Nei suoi ultimi anni di vita, tentò di affrancarsi dai suoi trascorsi malavitosi, per migrare verso uno stato sociale più consono alle proprie aspirazioni, in ciò favorito dalle ingenti risorse finanziarie di cui disponeva. In quest’ultimo periodo era solito farsi chiamare “il presidente” e ad interessarsi d’arte, frequentando le migliori botteghe antiquarie della capitale.
De Pedis iniziò a non dividere più i proventi delle attività con i suoi ex complici carcerati e i loro familiari. Si sentiva sciolto da tale obbligo, perché ormai i suoi introiti provenivano in buona parte da attività sue e non rientravano più nei bottini comuni. Gli altri lo interpretarono come uno sgarro da far pagare caro e nel 1989 Edoardo Toscano, appartenente alla fazione dei maglianesi, opposta a quella dei testaccini di cui De Pedis era il leader, appena uscito dal carcere si mise sulle sue tracce per ucciderlo. De Pedis fu più rapido: lo attirò in un’imboscata con un pretesto e lo fece uccidere dai suoi guardaspalle Angelo Cassani detto Ciletto e Libero Angelico, meglio noto negli ambienti malavitosi col soprannome di Rufetto.
Quando evase dal carcere Marcello Colafigli, la fazione dei maglianesi iniziò a riorganizzarsi per eliminare De Pedis. L’occasione si presentò quando riuscirono a convincere Angelo Angelotti (già legato in passato alla famigerata banda romana, nel 1981 con le sue “soffiate” aveva permesso a Danilo Abbrucciati di uccidere Massimo Barbieri) a fissare un appuntamento con Renatino il 2 febbraio 1990a via del Pellegrino, nei pressi di Campo de’ Fiori a Roma.

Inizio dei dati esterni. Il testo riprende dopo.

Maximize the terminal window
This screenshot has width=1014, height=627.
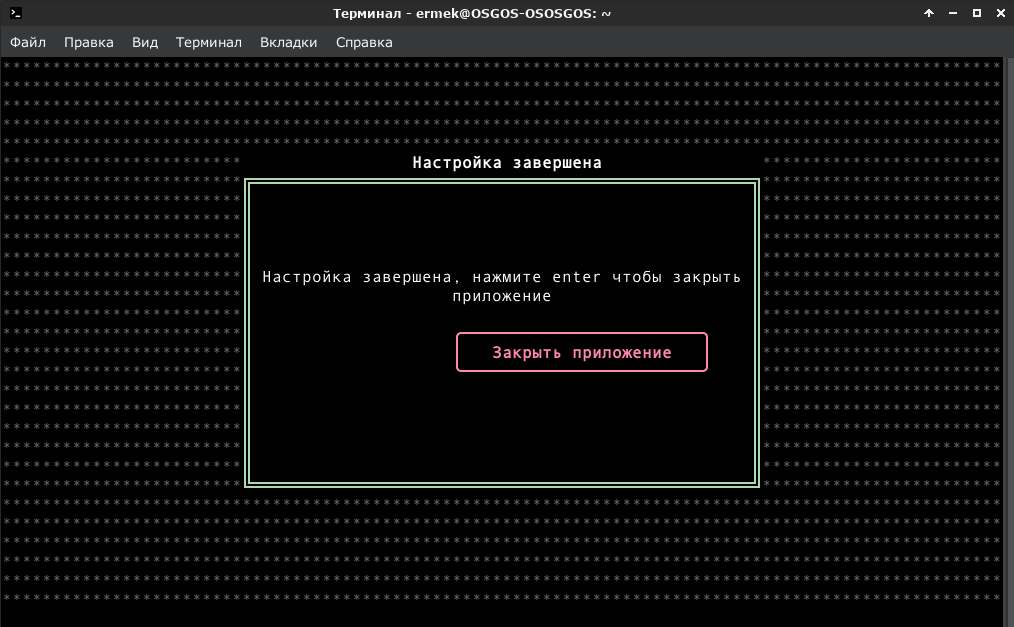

Appena finita la conversazione con l’Angelotti, il De Pedis salì sul suo motorino Honda Vision e fece per avviarsi, ma venne affiancato al civico 65 di Via del Pellegrino da una potente motocicletta con a bordo due killer provenienti dalla Toscana, Dante Del Santo detto “il cinghiale” e Alessio Gozzani, assoldati per l’occasione, che gli spararono un solo colpo alle spalle, uccidendolo all’istante, davanti ad alcuni passanti.
Nei pressi erano appostati, su almeno due autovetture, diversi membri della banda, con funzione di copertura e supporto. Alessio Gozzani fu poi scagionato dall’accusa di essere stato alla guida della moto, condotta forse da Antonio D’Inzillo deceduto latitante in Sud Africa nel 2008.
Il Pm Andrea De Gasperis riferì alla giornalista Raffaella Notariale che i killer di De Pedis erano stati tenuti sotto controllo sin dai primi passi della preparazione del delitto. In un rapporto dell’Alto commissariato per il coordinamento alla lotta contro la delinquenza mafiosa è ricostruito l’intero delitto, dalla preparazione, alla città in cui si rifugiano i killer, fino alla loro cattura all’estero, sulla base del quale fu istruito il processo agli assassini di De Pedis.
Chi stilò quel rapporto non mosse un dito per sventare l’agguato. Si è sempre parlato dell’omicidio come un regolamento dei conti all’interno della malavita romana, ma resta il sospetto che i servizi segreti possano aver avuto un ruolo nell’eliminare Renatino, divenuto troppo potente e troppo informato.